Fuimos el de Nájera y yo a un café de la plaza de San Germán de los Prados. El riojano bebió cerveza y habló por los codos, y poco antes de la hora señalada tomamos un café, cruzamos el río y bajamos delante del restaurante Marais.

Nos llevaron a un comedor aparte, de techo alto y de cierto lujo ostentoso, como el segundo Imperio. Parecía que el encargado del restaurante se había dado cuenta de que teníamos dinero fresco. Vino poco después el anticuario. Se llamaba Ángel Téllez. Era un buen tipo: esbelto, correcto, moreno, con la cabeza ya entrecana y la tez pálida. Vestía de luto. Tenía una cortesía un poco exagerada, que contrastaba con la turbulencia bárbara del riojano.

Hicimos el menú y comimos muy bien.

—Ahora vamos a algún teatro. A ver mujeres guapas —dijo el de Nájera.

—Yo no puedo estar más de las once —advirtió Téllez.

—Tiene usted tiempo.

El anticuario nos condujo a una plaza y entramos en un teatro, que creo era el Folies-Berguére.
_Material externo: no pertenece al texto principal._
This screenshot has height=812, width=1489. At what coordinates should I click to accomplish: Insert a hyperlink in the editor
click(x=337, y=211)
Después de ver el acto de una revista, nos sentamos en el paseo.

Era verano. La noche estaba caliente.

Se nos acercaron algunas mujeres, que, al oírnos hablar castellano, decían:

—¡Ah! ¡Españoles! ¡Ole ya!

El que tenía más éxito era Téllez, el anticuario.
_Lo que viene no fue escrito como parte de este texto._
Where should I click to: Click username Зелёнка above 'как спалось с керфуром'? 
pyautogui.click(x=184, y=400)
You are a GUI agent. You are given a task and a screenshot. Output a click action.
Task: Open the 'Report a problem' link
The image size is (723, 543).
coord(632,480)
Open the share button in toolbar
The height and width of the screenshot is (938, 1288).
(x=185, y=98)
Al de Nájera le vimos poco después con una muchacha guapa, que dijo que era de Valladolid. El hombre, que había estudiado en esta ciudad, se conmovió y perdió los estribos. Bebió, se exaltó, se puso a hablar como un descosido con el sombrero en el cogote, y lo perdimos de vista.

—Este paisano nuestro va a liquidar el esmalte en un momento —dijo el anticuario.

—Sí; poco le van a durar los cuartos.

—Bueno; yo me voy.

—¿Va usted hacia la orilla izquierda?

—Sí. Vivo cerca del jardín del Luxemburgo.

—Pues yo también. Si quiere usted, iremos andando.

—Muy bien.

Salimos del teatro a los grandes bulevares, y luego por el bulevar Sebastopol, a cruzar el río y tomar el bulevar Saint-Michell. La noche era tibia y hermosa.

—Este mozo se va a gastar el dinero en cuatro o cinco días —dijo Téllez.

—Probablemente.

—Y quizá lo necesite.

—No sé, yo apenas le conozco.

—Pues mire usted: yo comencé mi fortuna por un esmalte que adquirí por casualidad, mejor dicho, que no lo adquirí, porque me vino como llovido del cielo. Le contaré el caso, si no le aburre.

—Hombre, no.

Se veía que al anticuario le gustaba hablar castellano, sin duda para convencerse de que lo recordaba.